Swap every "computer-use agent" in the material below for "screen-control agent", and return the full material with nothing else changed.

> _Listing_:
* * * * *
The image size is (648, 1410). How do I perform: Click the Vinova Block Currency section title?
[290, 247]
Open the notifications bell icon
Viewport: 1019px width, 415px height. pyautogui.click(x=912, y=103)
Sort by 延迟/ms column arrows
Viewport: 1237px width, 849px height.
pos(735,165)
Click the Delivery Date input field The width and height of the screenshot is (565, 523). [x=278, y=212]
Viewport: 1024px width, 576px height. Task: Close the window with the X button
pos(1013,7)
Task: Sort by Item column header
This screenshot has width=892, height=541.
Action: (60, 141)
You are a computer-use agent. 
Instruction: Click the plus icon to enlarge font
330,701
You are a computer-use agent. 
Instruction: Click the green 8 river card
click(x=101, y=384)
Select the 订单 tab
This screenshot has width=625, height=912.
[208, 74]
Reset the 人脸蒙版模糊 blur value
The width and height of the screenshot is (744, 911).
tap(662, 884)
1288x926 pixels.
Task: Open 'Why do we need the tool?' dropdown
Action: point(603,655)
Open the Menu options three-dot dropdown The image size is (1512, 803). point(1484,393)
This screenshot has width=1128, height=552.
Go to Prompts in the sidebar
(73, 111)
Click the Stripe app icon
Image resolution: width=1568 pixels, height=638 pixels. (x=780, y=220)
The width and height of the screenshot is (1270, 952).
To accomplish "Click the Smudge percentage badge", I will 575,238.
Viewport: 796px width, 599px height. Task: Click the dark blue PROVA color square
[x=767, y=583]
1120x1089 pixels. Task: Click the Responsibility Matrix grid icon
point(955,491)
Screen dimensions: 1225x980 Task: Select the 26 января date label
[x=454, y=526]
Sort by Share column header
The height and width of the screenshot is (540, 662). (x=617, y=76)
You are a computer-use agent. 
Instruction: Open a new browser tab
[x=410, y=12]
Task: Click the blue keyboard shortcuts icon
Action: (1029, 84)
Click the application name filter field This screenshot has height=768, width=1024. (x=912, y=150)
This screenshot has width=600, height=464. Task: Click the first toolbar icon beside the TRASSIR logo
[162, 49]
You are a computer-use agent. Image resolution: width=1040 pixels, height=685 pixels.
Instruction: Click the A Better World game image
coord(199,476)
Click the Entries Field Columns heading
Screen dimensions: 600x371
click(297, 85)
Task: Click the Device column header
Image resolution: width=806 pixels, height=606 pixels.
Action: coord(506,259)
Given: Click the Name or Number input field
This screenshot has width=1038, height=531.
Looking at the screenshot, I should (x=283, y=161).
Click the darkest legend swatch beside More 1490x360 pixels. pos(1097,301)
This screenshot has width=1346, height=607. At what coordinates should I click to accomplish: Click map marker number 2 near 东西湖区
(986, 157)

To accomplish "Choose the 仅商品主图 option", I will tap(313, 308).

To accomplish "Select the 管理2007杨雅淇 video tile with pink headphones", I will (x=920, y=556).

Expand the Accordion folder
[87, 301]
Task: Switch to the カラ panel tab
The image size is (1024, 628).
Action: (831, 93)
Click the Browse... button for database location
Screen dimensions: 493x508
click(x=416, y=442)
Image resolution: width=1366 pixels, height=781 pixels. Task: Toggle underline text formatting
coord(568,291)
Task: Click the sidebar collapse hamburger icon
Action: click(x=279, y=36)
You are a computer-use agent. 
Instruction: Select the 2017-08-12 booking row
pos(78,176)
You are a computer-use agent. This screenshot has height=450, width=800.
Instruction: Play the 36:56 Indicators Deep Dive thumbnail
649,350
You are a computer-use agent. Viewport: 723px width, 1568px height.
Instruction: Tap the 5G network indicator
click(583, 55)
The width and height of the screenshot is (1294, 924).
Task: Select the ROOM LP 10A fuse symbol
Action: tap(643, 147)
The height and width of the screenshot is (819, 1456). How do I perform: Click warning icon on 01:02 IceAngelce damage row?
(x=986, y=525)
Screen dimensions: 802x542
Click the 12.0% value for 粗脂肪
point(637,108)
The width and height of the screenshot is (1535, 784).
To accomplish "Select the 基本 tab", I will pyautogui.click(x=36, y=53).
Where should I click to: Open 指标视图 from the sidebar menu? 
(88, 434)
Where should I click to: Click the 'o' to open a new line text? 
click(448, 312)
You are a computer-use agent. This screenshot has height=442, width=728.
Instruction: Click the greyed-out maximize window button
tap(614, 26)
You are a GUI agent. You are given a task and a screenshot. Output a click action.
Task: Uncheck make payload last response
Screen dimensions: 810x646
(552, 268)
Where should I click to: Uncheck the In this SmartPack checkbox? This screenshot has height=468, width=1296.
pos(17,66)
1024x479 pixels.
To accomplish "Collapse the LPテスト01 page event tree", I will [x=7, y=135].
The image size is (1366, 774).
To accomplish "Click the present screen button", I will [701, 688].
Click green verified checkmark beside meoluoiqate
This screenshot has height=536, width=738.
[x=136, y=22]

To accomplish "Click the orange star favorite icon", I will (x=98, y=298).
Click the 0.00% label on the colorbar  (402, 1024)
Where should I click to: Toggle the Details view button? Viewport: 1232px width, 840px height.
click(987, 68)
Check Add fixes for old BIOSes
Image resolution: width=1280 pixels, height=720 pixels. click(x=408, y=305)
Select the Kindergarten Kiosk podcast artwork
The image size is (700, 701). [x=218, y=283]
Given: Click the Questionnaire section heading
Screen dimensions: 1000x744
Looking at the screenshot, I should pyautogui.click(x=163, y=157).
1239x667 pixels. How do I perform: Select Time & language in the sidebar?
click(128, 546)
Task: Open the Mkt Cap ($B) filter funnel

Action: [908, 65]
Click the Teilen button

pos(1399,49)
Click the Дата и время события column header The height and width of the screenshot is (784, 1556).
* * * * *
> _Written response_:
The image size is (648, 1410). How do I perform: Click the Vinova Block Currency section title?
[290, 247]
Open the notifications bell icon
Viewport: 1019px width, 415px height. pyautogui.click(x=912, y=103)
Sort by 延迟/ms column arrows
Viewport: 1237px width, 849px height.
pos(735,165)
Click the Delivery Date input field The width and height of the screenshot is (565, 523). [x=278, y=212]
Viewport: 1024px width, 576px height. Task: Close the window with the X button
pos(1013,7)
Task: Sort by Item column header
This screenshot has width=892, height=541.
Action: (60, 141)
You are a screen-control agent. 
Instruction: Click the plus icon to enlarge font
330,701
You are a screen-control agent. 
Instruction: Click the green 8 river card
click(x=101, y=384)
Select the 订单 tab
This screenshot has width=625, height=912.
[208, 74]
Reset the 人脸蒙版模糊 blur value
The width and height of the screenshot is (744, 911).
tap(662, 884)
1288x926 pixels.
Task: Open 'Why do we need the tool?' dropdown
Action: point(603,655)
Open the Menu options three-dot dropdown The image size is (1512, 803). point(1484,393)
This screenshot has width=1128, height=552.
Go to Prompts in the sidebar
(73, 111)
Click the Stripe app icon
Image resolution: width=1568 pixels, height=638 pixels. (x=780, y=220)
The width and height of the screenshot is (1270, 952).
To accomplish "Click the Smudge percentage badge", I will 575,238.
Viewport: 796px width, 599px height. Task: Click the dark blue PROVA color square
[x=767, y=583]
1120x1089 pixels. Task: Click the Responsibility Matrix grid icon
point(955,491)
Screen dimensions: 1225x980 Task: Select the 26 января date label
[x=454, y=526]
Sort by Share column header
The height and width of the screenshot is (540, 662). (x=617, y=76)
You are a screen-control agent. 
Instruction: Open a new browser tab
[x=410, y=12]
Task: Click the blue keyboard shortcuts icon
Action: (1029, 84)
Click the application name filter field This screenshot has height=768, width=1024. (x=912, y=150)
This screenshot has width=600, height=464. Task: Click the first toolbar icon beside the TRASSIR logo
[162, 49]
You are a screen-control agent. Image resolution: width=1040 pixels, height=685 pixels.
Instruction: Click the A Better World game image
coord(199,476)
Click the Entries Field Columns heading
Screen dimensions: 600x371
click(297, 85)
Task: Click the Device column header
Image resolution: width=806 pixels, height=606 pixels.
Action: coord(506,259)
Given: Click the Name or Number input field
This screenshot has width=1038, height=531.
Looking at the screenshot, I should (x=283, y=161).
Click the darkest legend swatch beside More 1490x360 pixels. pos(1097,301)
This screenshot has width=1346, height=607. At what coordinates should I click to accomplish: Click map marker number 2 near 东西湖区
(986, 157)

To accomplish "Choose the 仅商品主图 option", I will tap(313, 308).

To accomplish "Select the 管理2007杨雅淇 video tile with pink headphones", I will (x=920, y=556).

Expand the Accordion folder
[87, 301]
Task: Switch to the カラ panel tab
The image size is (1024, 628).
Action: (831, 93)
Click the Browse... button for database location
Screen dimensions: 493x508
click(x=416, y=442)
Image resolution: width=1366 pixels, height=781 pixels. Task: Toggle underline text formatting
coord(568,291)
Task: Click the sidebar collapse hamburger icon
Action: click(x=279, y=36)
You are a screen-control agent. 
Instruction: Select the 2017-08-12 booking row
pos(78,176)
You are a screen-control agent. This screenshot has height=450, width=800.
Instruction: Play the 36:56 Indicators Deep Dive thumbnail
649,350
You are a screen-control agent. Viewport: 723px width, 1568px height.
Instruction: Tap the 5G network indicator
click(583, 55)
The width and height of the screenshot is (1294, 924).
Task: Select the ROOM LP 10A fuse symbol
Action: tap(643, 147)
The height and width of the screenshot is (819, 1456). How do I perform: Click warning icon on 01:02 IceAngelce damage row?
(x=986, y=525)
Screen dimensions: 802x542
Click the 12.0% value for 粗脂肪
point(637,108)
The width and height of the screenshot is (1535, 784).
To accomplish "Select the 基本 tab", I will pyautogui.click(x=36, y=53).
Where should I click to: Open 指标视图 from the sidebar menu? 
(88, 434)
Where should I click to: Click the 'o' to open a new line text? 
click(448, 312)
You are a screen-control agent. This screenshot has height=442, width=728.
Instruction: Click the greyed-out maximize window button
tap(614, 26)
You are a GUI agent. You are given a task and a screenshot. Output a click action.
Task: Uncheck make payload last response
Screen dimensions: 810x646
(552, 268)
Where should I click to: Uncheck the In this SmartPack checkbox? This screenshot has height=468, width=1296.
pos(17,66)
1024x479 pixels.
To accomplish "Collapse the LPテスト01 page event tree", I will [x=7, y=135].
The image size is (1366, 774).
To accomplish "Click the present screen button", I will [701, 688].
Click green verified checkmark beside meoluoiqate
This screenshot has height=536, width=738.
[x=136, y=22]

To accomplish "Click the orange star favorite icon", I will (x=98, y=298).
Click the 0.00% label on the colorbar  (402, 1024)
Where should I click to: Toggle the Details view button? Viewport: 1232px width, 840px height.
click(987, 68)
Check Add fixes for old BIOSes
Image resolution: width=1280 pixels, height=720 pixels. click(x=408, y=305)
Select the Kindergarten Kiosk podcast artwork
The image size is (700, 701). [x=218, y=283]
Given: Click the Questionnaire section heading
Screen dimensions: 1000x744
Looking at the screenshot, I should pyautogui.click(x=163, y=157).
1239x667 pixels. How do I perform: Select Time & language in the sidebar?
click(128, 546)
Task: Open the Mkt Cap ($B) filter funnel

Action: [908, 65]
Click the Teilen button

pos(1399,49)
Click the Дата и время события column header The height and width of the screenshot is (784, 1556).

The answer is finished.